Iya, kamu yang panik bertanya ketika belum ada pesan yang terbalas.
Iya, kamu yang rela berhenti melangkah ketika aku memohon jangan.
Iya, kamu yang pernah begitu memprioritaskan aku di atas segalanya.
Hari ini aku baik-baik saja.
Semakin membaik. Bukan kah memang seharusnya begitu? Kata orang move on itu sulit. Ya tentu saja sulit, belum ada pengganti mu. Tentu saja berat, belum ada yang lebih baik dari kamu.
Sudah lama rasanya tidak mengalami patah hati yang berlarut-larut. Mungkin kamu begitu dalam meninggalkan bekas luka di cerita kita. Oh, mungkin bukan karena kamu, keadaan yang membuat begitu. Aku tahu kamu tidak sungguh-sungguh berkata tidak ingin bersamaku lagi. Aku tahu kamu bisa jadi yang tersedih ketika menutup pembicaraan kita di telepon waktu itu.

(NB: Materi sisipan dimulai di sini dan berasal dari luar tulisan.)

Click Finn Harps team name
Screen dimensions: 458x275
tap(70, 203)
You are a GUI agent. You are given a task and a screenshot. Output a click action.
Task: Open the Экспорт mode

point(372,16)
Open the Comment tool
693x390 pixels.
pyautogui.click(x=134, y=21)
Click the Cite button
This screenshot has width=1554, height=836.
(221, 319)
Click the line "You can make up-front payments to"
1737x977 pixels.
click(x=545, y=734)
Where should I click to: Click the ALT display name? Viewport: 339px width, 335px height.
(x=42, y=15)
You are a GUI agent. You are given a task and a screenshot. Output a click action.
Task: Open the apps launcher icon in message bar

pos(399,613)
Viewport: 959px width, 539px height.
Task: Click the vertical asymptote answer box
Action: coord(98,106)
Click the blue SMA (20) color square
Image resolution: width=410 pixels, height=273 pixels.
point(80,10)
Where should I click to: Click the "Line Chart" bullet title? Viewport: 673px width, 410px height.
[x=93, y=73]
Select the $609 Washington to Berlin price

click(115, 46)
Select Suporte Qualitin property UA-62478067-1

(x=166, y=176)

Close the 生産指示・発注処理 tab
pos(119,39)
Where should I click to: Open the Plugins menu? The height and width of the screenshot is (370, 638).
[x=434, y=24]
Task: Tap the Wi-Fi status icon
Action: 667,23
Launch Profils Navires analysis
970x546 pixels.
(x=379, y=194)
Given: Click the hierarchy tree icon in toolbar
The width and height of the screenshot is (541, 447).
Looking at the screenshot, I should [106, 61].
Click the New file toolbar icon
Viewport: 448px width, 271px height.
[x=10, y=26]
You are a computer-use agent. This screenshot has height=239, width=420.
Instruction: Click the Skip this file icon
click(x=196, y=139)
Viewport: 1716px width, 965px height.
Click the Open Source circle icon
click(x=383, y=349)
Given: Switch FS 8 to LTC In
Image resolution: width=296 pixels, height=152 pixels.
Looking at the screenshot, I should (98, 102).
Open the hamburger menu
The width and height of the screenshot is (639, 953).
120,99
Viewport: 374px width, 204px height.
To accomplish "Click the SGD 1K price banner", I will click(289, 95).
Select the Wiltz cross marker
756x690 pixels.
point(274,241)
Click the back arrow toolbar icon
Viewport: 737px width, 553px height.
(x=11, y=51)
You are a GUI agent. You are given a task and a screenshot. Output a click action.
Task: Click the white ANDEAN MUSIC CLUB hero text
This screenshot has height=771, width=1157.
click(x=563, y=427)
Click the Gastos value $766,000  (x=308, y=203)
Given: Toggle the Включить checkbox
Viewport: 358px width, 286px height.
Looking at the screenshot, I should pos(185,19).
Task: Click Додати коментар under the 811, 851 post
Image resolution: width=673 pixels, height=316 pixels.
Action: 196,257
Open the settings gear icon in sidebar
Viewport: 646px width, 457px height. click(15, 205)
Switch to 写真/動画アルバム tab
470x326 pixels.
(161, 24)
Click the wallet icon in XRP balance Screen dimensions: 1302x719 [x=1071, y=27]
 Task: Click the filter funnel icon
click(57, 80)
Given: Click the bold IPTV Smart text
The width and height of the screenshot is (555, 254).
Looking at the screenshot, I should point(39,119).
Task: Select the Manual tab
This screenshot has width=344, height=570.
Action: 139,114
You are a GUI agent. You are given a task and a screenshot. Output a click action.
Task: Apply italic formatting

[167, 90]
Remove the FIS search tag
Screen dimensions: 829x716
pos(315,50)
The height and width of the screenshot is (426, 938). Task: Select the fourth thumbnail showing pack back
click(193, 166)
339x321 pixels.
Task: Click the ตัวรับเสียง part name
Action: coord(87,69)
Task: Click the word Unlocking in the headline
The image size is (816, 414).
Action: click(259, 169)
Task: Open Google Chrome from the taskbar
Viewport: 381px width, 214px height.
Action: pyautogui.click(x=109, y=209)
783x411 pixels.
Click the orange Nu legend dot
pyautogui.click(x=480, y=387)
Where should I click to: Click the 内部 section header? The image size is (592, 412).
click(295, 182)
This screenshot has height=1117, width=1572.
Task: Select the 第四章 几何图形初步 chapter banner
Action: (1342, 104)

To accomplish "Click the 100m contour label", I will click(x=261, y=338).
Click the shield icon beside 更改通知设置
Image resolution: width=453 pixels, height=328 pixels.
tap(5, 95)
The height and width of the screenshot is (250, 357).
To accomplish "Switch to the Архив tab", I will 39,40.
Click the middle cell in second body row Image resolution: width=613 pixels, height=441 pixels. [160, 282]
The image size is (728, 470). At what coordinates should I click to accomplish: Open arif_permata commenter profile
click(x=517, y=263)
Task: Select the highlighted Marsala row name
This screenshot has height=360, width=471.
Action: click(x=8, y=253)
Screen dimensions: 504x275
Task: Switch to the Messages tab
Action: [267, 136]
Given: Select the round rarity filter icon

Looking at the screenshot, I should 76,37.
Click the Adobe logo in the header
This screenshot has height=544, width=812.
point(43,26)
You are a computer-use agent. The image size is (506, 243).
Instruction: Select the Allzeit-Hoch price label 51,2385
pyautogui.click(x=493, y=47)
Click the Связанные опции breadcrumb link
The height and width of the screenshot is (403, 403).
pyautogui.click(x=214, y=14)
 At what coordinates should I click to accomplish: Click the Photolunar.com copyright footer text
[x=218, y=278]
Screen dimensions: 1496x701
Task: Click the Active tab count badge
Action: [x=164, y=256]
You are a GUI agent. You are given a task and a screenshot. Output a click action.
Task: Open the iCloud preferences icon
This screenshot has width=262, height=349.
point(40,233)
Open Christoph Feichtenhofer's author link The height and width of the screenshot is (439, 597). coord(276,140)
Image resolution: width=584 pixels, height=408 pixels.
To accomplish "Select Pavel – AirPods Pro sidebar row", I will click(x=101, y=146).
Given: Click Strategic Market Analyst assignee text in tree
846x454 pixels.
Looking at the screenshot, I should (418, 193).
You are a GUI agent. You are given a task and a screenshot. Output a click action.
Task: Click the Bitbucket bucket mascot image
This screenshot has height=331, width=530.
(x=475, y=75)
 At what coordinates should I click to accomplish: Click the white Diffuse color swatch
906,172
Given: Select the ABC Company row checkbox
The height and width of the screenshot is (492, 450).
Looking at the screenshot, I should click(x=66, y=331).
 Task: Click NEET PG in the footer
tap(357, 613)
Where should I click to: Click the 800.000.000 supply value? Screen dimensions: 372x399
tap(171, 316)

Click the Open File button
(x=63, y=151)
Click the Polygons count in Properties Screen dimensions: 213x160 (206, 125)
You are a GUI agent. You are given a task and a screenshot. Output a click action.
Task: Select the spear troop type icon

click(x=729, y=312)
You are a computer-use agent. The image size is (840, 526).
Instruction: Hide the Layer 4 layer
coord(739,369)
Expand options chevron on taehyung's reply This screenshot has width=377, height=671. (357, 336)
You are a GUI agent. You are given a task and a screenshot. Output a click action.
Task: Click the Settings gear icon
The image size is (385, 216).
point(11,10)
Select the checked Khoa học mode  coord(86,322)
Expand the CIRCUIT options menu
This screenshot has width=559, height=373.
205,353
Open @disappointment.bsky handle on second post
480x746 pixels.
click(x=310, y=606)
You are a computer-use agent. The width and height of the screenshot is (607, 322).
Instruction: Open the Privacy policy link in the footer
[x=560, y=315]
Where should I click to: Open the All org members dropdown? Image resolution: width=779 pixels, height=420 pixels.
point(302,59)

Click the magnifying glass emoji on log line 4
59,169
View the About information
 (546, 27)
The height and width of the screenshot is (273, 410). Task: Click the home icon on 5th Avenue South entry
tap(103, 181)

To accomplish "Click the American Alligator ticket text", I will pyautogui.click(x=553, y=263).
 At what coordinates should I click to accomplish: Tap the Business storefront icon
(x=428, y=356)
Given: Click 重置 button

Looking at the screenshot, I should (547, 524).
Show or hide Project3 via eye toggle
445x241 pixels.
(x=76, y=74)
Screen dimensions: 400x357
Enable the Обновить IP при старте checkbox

Sudah lebih dari 3 bulan, tapi masih saja aku meneteskan air mata ketika teringat kamu. Mungkin nanti ketika kamu membaca ini aku sudah lebih baik, jauh lebih baik. Atau mungkin ketika kamu membaca ini, hati mu sudah untuk gadis dambaan keluargamu. Siapa yang tahu.
Aku ingin berjalan maju terus dan tak pernah melihat ke belakang, ke bagian kita yang terlalu bahagia. Aku ingin begitu. Ada seseorang yang mungkin lebih baik dari kamu, menunggu aku di depan sana, ada. Tapi bagaimana aku benar-benar tahu dia orang yang tepat? Kalau waktu itu bersama kamu pun aku pernah merasa setepat itu.